Whenever someone walked up to him to talk Alabama sports, he handled each conversation with respect, humility and didn’t try to correct any opinion. He listened.
“Everyone knows more than you do,” he once explained to me.
Part of his logic in that advice came from knowing it wasn’t worth arguing with most folks about Alabama football, but much of it came from the fact that he never saw himself above anyone.
It’s the first of many lessons he taught me during our six months working together. I’m 23 and this is my first full-time job, for which I moved from my home state of Minnesota to Alabama, where I knew no one. It became one of the scariest leaps I’ve taken.
Cecil made sure I didn’t fall.
I lost track of how many 30-minute phone calls we shared. Almost daily. Man, what I wouldn’t give for another one. Countless times, he helped steer me in the right direction with my writing and always took my call when I had a question on how to handle a situation. Nothing shows care like availability, and I’ll be forever grateful for that gift he gave me.
Cecil was never stingy with journalism insights or advice when I sought it, but I think I learned more from observing.
For a while, it perplexed me the way people gravitated to him. Cecil didn’t have some big personality or wear some fancy clothes. He didn’t have the bravado I’d think someone with his celebrity would have.
He was Cecil. The wonderful Pelicans-shorts-wearing man who often tucked his glasses and teal iPhone into the chest pocket of his shirt. The man who thanked anyone and everyone who helped him in some way and never wanted to inconvenience you. He’s the guy who always used his trusty iPad to work his word magic. I’ll never understand how he was able to write columns so powerfully and effortlessly on a touch screen, but wow, could he turn a phrase. Maybe it was the humming. He always hummed while on deadline, and it always made me smile.
That was the magic of Cecil. He never tried to be anyone he wasn’t. I think that’s why people trusted him, sought him and loved him.
The secret ingredient to his success was being himself. Nothing more, nothing less.
Of all that Cecil taught me, I don’t know there’s any greater lesson I’ll learn in my journalism career or in my life.
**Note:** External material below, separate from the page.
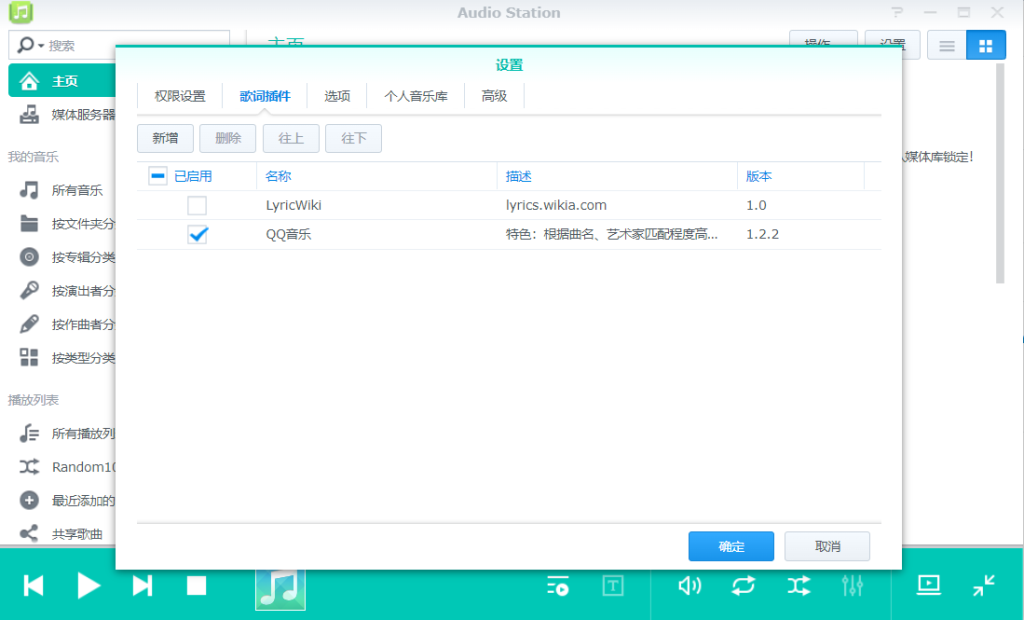Open the play queue icon

[x=558, y=585]
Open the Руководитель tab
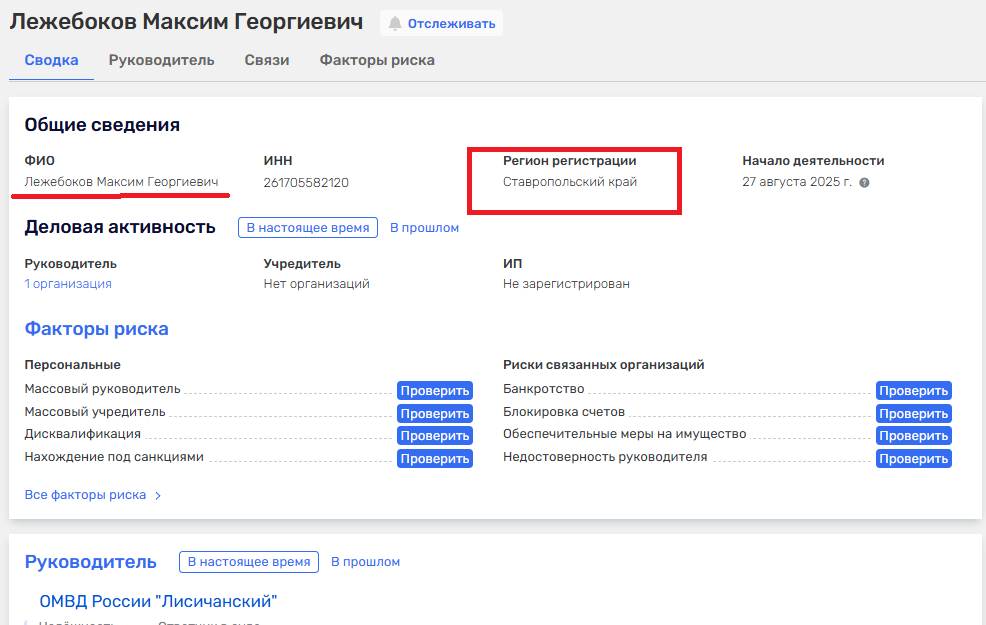 tap(161, 60)
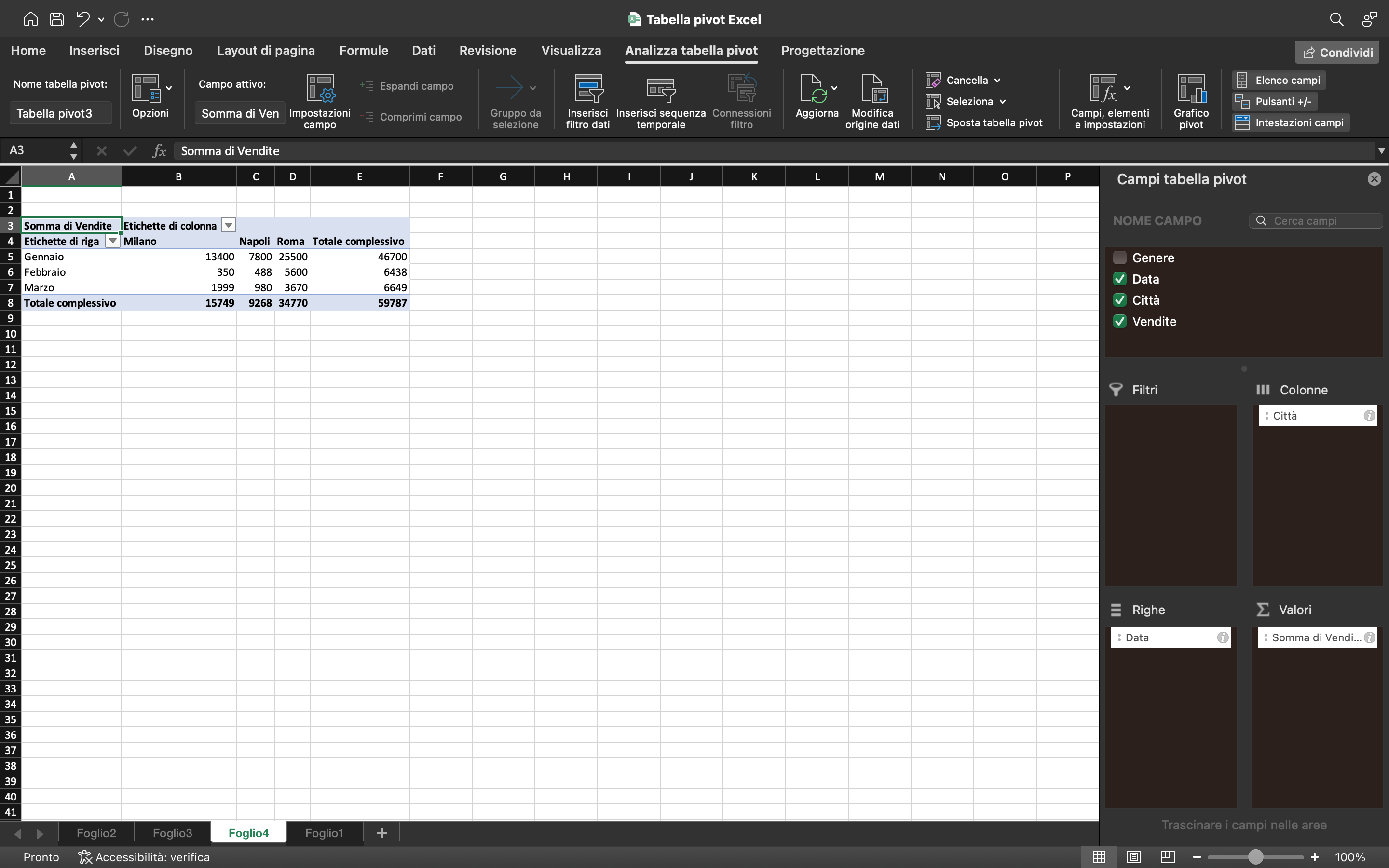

One of the last times I saw him in the hospital, it was the night before a procedure. He had to drink this awful-tasting beverage ahead of time, and it was so repulsive he only drank about half a glass at a time. We’d talk, he’d sip and every so often, he’d ask me to refill the cup.
Cecil joked it’s like the part from "Harry Potter and the Half-Blood Prince" when Potter must help Albus Dumbledore drink the potion that ultimately brings the great wizard pain. They needed to get the Horcrux at the bottom of the drink.
When I left that day, I couldn’t help but wonder how on earth I was blessed with this opportunity, having the chance to learn from the best of the best, like Potter did.
Dumbledore, however, was fictional. Cecil was a real wizard.
Just ask Dumbledore.
“Words,” Dumbledore once said, “are, in my not-so-humble opinion, our most inexhaustible source of magic.”
And no one wielded words like Cecil.